James Bay has, in the time since it commenced its review of various opportunities in the oil and gas business in Nigeria, retained additional senior management to assist it in its pursuit of the Nigerian oil and gas opportunities. It has recently announced the appointment of Adeniyi Olaniyan as Chief Operating Officer and Country Manager (see press release of June 7, 2012). Mr. Olaniyan has extensive experience in Nigeria, including considerable time spent with Shell in its exploration and production efforts in the region.
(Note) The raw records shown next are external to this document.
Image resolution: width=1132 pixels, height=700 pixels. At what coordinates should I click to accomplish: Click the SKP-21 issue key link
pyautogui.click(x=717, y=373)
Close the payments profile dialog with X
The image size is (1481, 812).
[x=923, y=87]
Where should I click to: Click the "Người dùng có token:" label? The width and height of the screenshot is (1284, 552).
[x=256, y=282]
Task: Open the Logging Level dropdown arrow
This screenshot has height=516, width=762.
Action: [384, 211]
In addition, James Bay has appointed Knut Sovold to its board of directors (see press release of March 21, 2012). Mr. Sovold is employed by D&H, and has worked with James Bay over the past 18 months in pursuing its opportunities in the sourcing and development of Nigerian oil and gas projects. Mr. Sovold has more than 20 years experience in the exploration and production business in both the executive management and technical level. Mr. Sovold also possesses extensive experience with field evaluations as well as oil and gas operations worldwide, and has been focusing on opportunities in Nigeria for the past four years. In addition to joining the James Bay board, Mr. Sovold is a director and the Chief Executive Officer of James Bay’s Nigerian subsidiary James Bay Energy Nigeria Limited.
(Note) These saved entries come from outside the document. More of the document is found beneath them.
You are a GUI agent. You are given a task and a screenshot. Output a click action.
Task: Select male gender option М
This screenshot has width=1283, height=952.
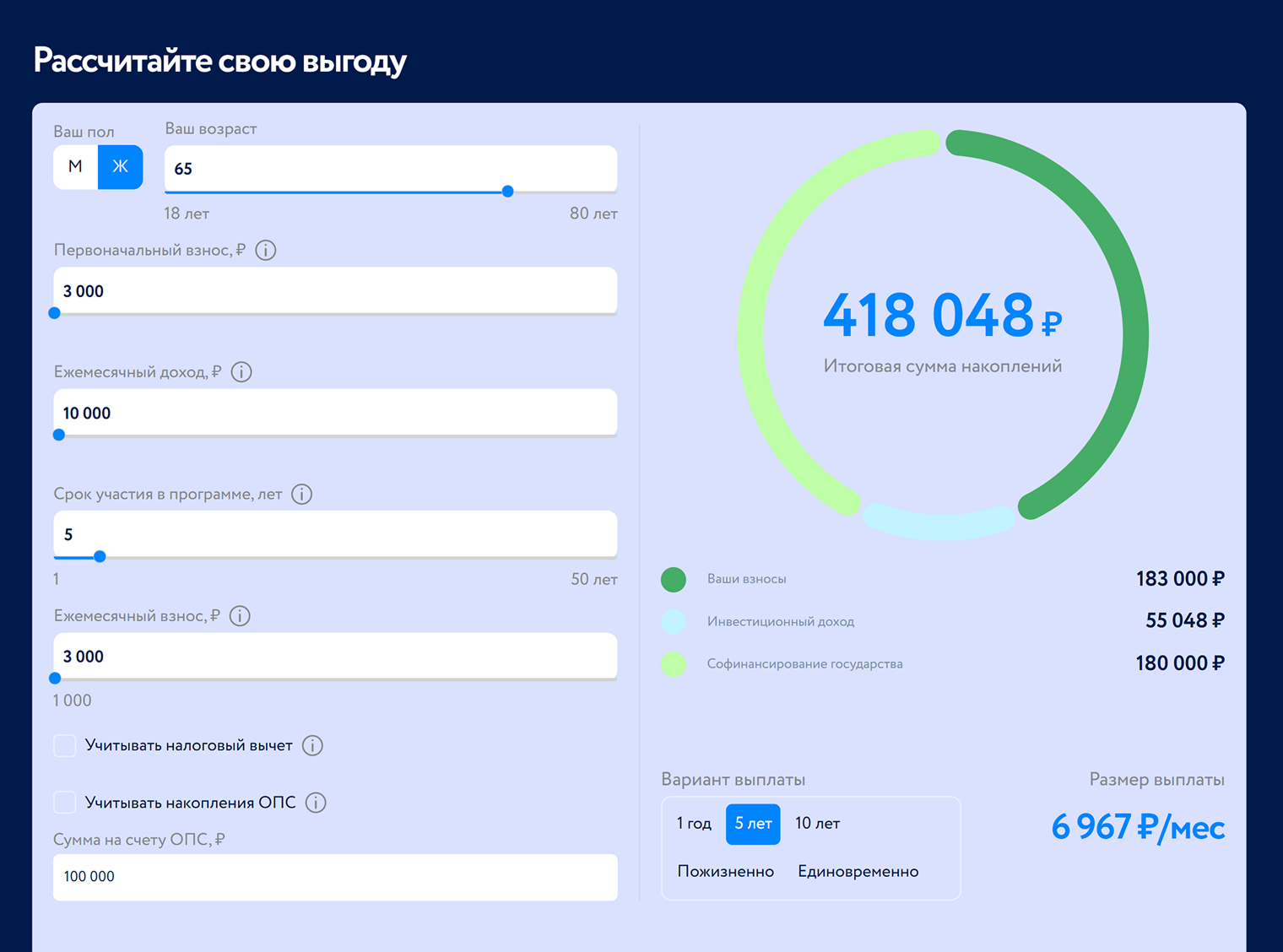(76, 167)
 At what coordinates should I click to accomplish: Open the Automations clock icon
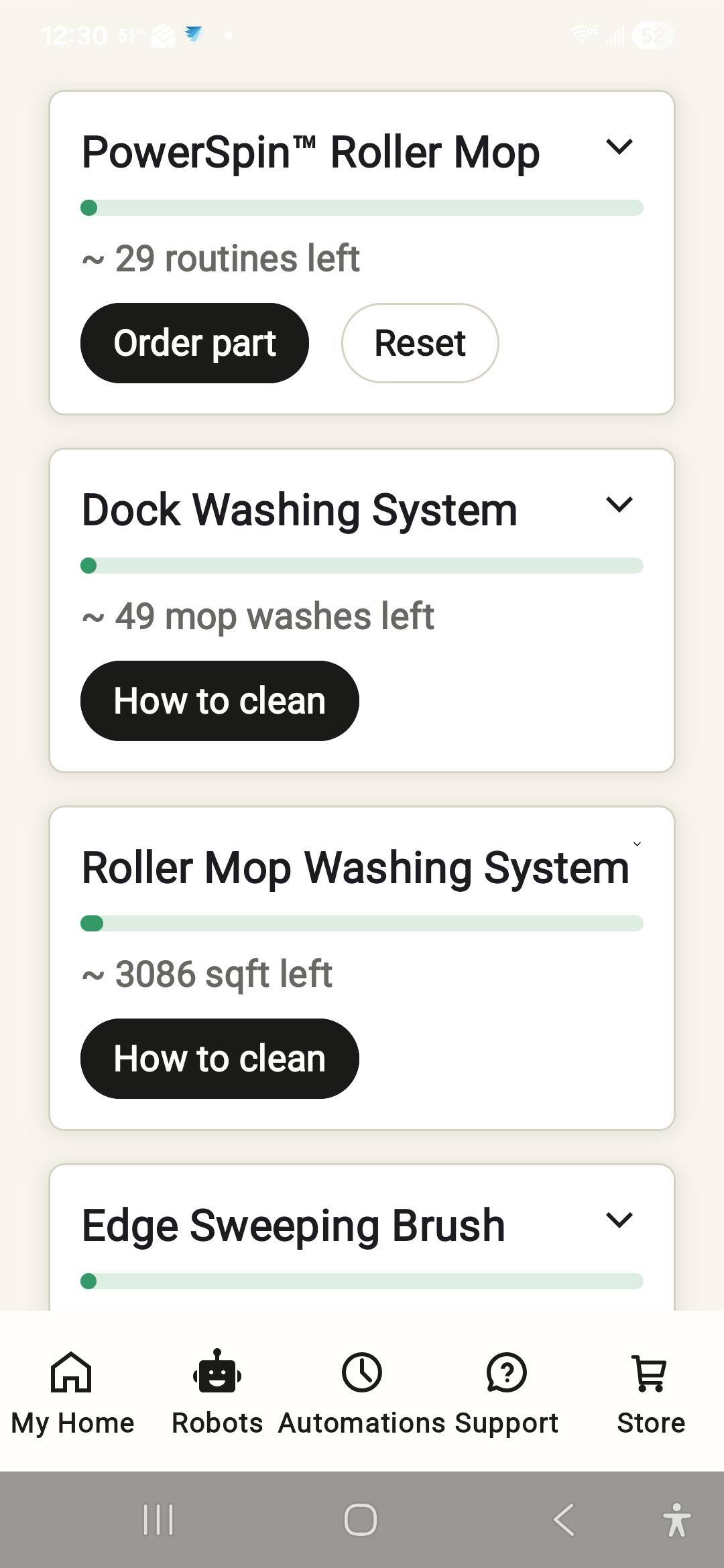pos(362,1372)
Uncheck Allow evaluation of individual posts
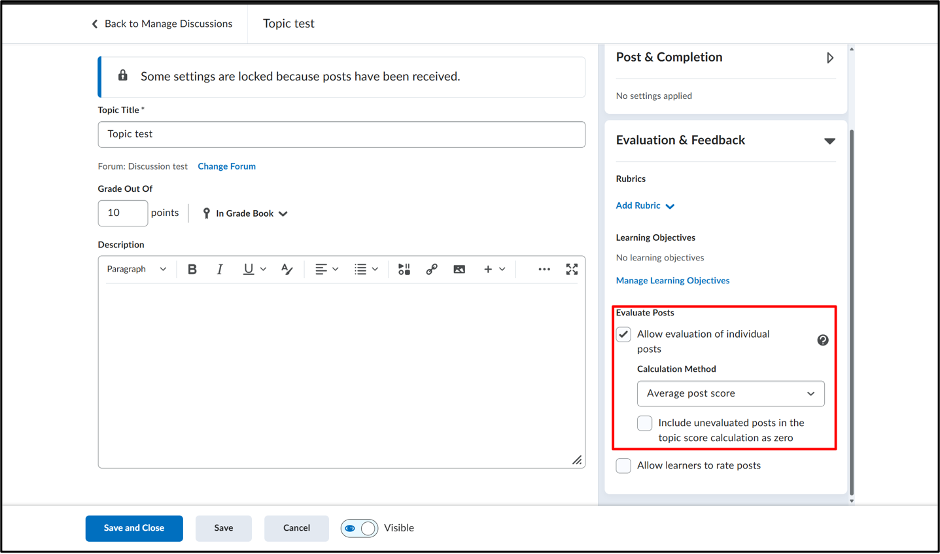Image resolution: width=940 pixels, height=554 pixels. click(x=623, y=335)
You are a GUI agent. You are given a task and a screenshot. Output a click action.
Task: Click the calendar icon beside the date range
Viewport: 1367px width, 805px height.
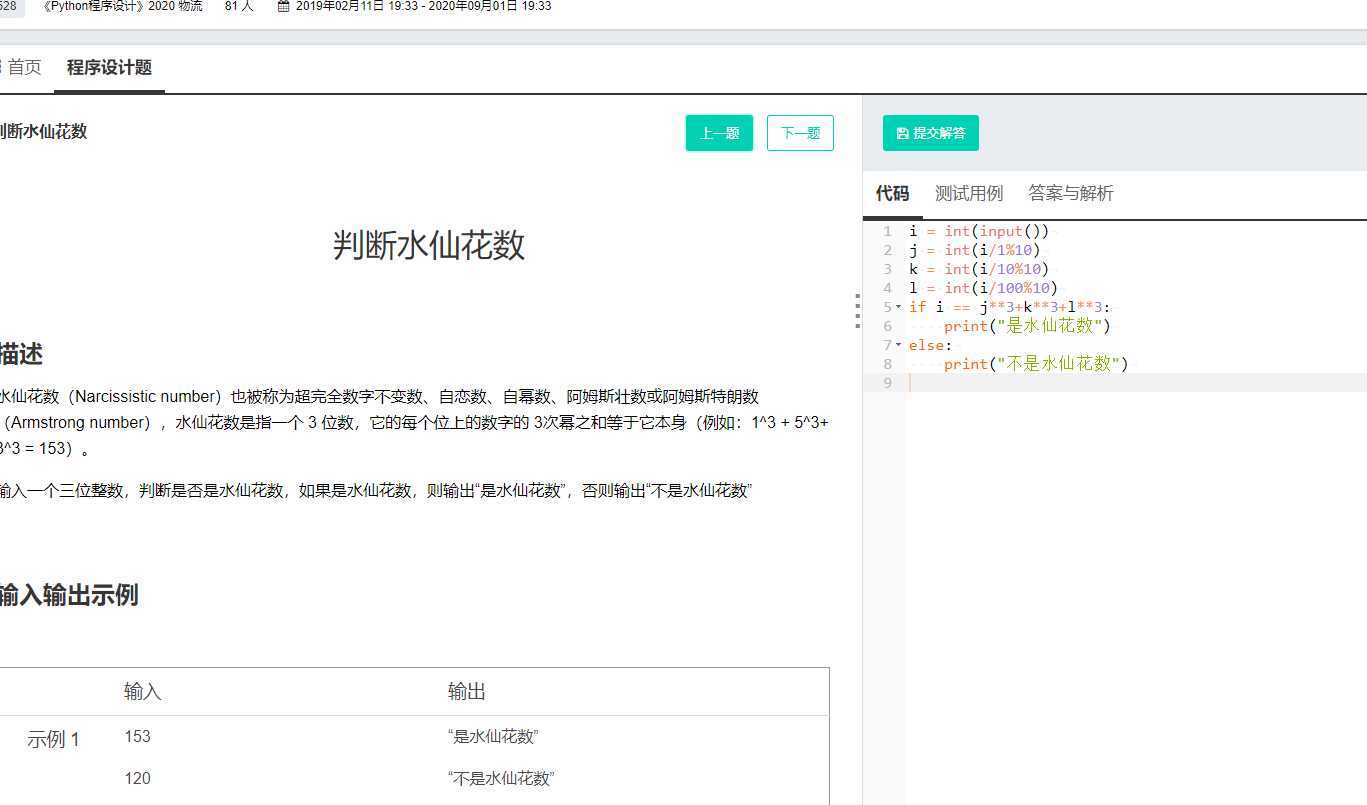tap(283, 6)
The remaining board of directors and senior management of James Bay will continue following completion of the transaction.

Proposed Financing

James Bay intends to complete a private placement to raise gross proceeds of up to $10 million, through a best efforts brokered private placement of common shares. Further details of the proposed financing will be released once a definitive agreement has been entered following James Bay getting the pending approvals for its direct interest in the Project. The securities will be subject to a four-month hold period under applicable securities laws. The closing of the private placement is subject to the receipt of all necessary regulatory approvals. The proceeds from the private placement will be used to finance James Bay's capital expenditure requirements pursuant to the Transaction. The use of proceeds is subject to change based on the results of the initial work programs and test well results.

James Bay intends to apply for an exemption from the sponsorship requirements of the policies of the Exchange based on the private placement financing. However, there are no assurances that such an exemption shall be obtained.

About James Bay Resources

James Bay is a well-financed Canadian resource company with 28,040,350 shares outstanding and trades on the TSX Venture Exchange under the symbol “JBR”. The Company is currently pursuing agreements to acquire oil and gas assets with the objective of becoming a near-term producing company.
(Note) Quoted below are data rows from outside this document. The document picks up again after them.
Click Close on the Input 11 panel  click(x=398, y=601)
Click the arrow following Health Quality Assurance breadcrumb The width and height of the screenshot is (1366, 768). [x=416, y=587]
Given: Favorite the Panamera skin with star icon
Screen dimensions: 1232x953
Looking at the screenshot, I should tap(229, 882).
James Bay Resources Limited
Stephen Shefsky
President & CEO

The Exchange has in no way passed upon the merits of the proposed transaction and has neither approved nor disapproved the contents of this press release.

Completion of the acquisition is subject to a number of conditions including, but not limited to, Exchange acceptance and, if applicable, pursuant to Exchange requirements, majority of minority share approval. The acquisition cannot close until the required shareholder approval is obtained. There can be no assurance that the acquisition will be completed as proposed or at all.

Investors are cautioned that, except as disclosed in the Management Information Circular prepared in connection with the transaction, any information released or received with respect to the COB may not be accurate or complete and should not be relied upon. Trading in the securities of James Bay should be considered highly speculative.

Neither the TSX Venture Exchange nor its Regulation Services Provider (as that term is defined in the policies of the TSX Venture Exchange) accepts responsibility for the adequacy or accuracy of this release.